Certes, la conversation se trouve toujours menacée de tomber dans l'insignifiance du badinage et du ragot54 ; sans profondeur, elle serait comparable à la peinture sans l'anatomie ; mais, toutefois, il est nécessaire de rappeler que l'esprit de la conversation est fort utile à celui de la recherche, même s'il lui reste inférieur. Plus précisément, l'on peut avancer la proposition que, pour Hume, le monde du " libre commerce ", et notamment du " libre commerce entre les sexes ", manifeste que sont produites les conditions historiques de dépassement des déterminations qui ont, jusqu'à lui, limité la pratique intellectuelle, au premier rang desquelles l'historien place l'influence pernicieuse du christianisme romain55. Il convient donc de placer l'apparition de la galanterie dans une juste perspective historique : contre " certains des partisans les plus zélés de l'Antiquité56 ", c'est-à-dire, précisément, contre Shaftesbury57, Hume défend les bienfaits, pour le développement des arts, de cette " notion moderne " ; il en considère les effets en France, tandis que la Grande-Bretagne, plus rustique, est une terre de science58, de sorte que, " aujourd'hui que l'humanité a enfin secoué ce joug [de l'emprise de l'Église de Rome], les choses sont presque revenues à leur situation initiale, et l'Europe actuelle est la copie sur une grande échelle de ce qu'était autrefois la Grèce en miniature59 ".

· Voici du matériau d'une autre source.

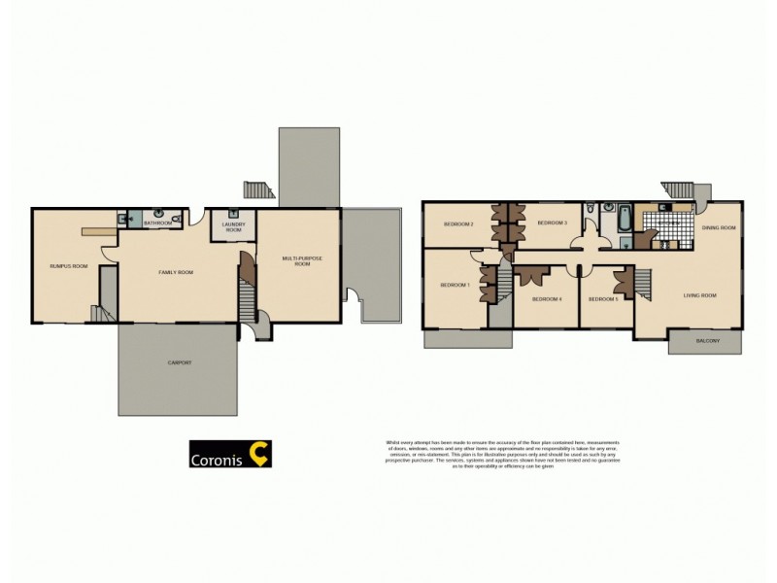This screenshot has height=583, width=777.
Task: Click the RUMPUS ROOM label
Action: pyautogui.click(x=69, y=265)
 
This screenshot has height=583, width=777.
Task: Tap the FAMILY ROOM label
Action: pyautogui.click(x=177, y=272)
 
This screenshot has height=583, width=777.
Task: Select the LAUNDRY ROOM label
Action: pyautogui.click(x=233, y=228)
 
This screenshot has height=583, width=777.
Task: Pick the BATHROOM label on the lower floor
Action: pyautogui.click(x=157, y=223)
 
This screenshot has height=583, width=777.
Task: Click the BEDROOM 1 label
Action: pyautogui.click(x=455, y=285)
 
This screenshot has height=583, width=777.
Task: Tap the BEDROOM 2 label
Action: pyautogui.click(x=457, y=223)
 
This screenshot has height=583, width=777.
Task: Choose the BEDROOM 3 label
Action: pyautogui.click(x=552, y=223)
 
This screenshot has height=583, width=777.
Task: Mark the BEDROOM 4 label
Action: pyautogui.click(x=547, y=298)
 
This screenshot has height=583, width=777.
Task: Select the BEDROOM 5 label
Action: pyautogui.click(x=603, y=298)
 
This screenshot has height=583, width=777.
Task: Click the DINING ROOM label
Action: pyautogui.click(x=719, y=227)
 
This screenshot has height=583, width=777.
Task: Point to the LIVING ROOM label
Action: pyautogui.click(x=699, y=295)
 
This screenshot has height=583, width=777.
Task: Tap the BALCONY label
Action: pyautogui.click(x=706, y=342)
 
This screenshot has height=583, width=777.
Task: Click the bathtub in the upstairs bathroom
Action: pyautogui.click(x=625, y=220)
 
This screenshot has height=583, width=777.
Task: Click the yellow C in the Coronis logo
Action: pyautogui.click(x=259, y=453)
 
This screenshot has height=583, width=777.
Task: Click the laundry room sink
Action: pyautogui.click(x=234, y=215)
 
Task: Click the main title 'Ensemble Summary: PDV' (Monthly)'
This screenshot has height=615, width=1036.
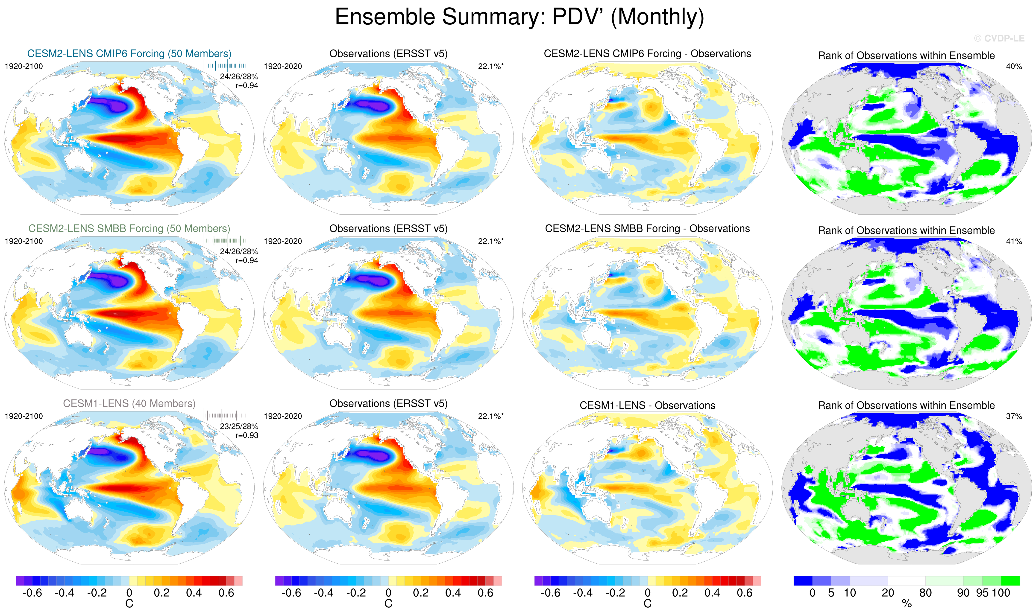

Dans cette Grèce moderne, comme il l'explique ensuite, terres savantes et terres galantes ont tout à gagner à se freiner mutuellement, à se tempérer réciproquement comme les deux mondes qu'ils représentent, les deux genres de philosophie et, finalement, les deux sexes. Cela signifie, pour Hume lui-même, l'engagement dans un renouvellement de l'écriture et de la pratique philosophiques qui ne serait rien de moins que l'effort tendant à produire une oeuvre " mixte " en ce sens-là, pour lui anglo-française, ou encore soucieuse d'abstraction autant que d'inscription dans l'expérience, sérieuse mais " polie " pour son lectorat, combative mais raffinée, etc. : pour nous, l'une des prémisses de l'entrée du féminin comme tel dans la subjectivité savante.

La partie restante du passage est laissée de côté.